→ WORKING DATA:
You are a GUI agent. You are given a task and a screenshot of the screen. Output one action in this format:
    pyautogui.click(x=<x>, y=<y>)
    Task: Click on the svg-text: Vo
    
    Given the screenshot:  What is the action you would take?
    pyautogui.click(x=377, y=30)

→ WHAT TO DO: Retype the records above line for line, with no changes.

→ THE COMPLETED TASK:
You are a GUI agent. You are given a task and a screenshot of the screen. Output one action in this format:
    pyautogui.click(x=<x>, y=<y>)
    Task: Click on the svg-text: Vo
    
    Given the screenshot:  What is the action you would take?
    pyautogui.click(x=377, y=30)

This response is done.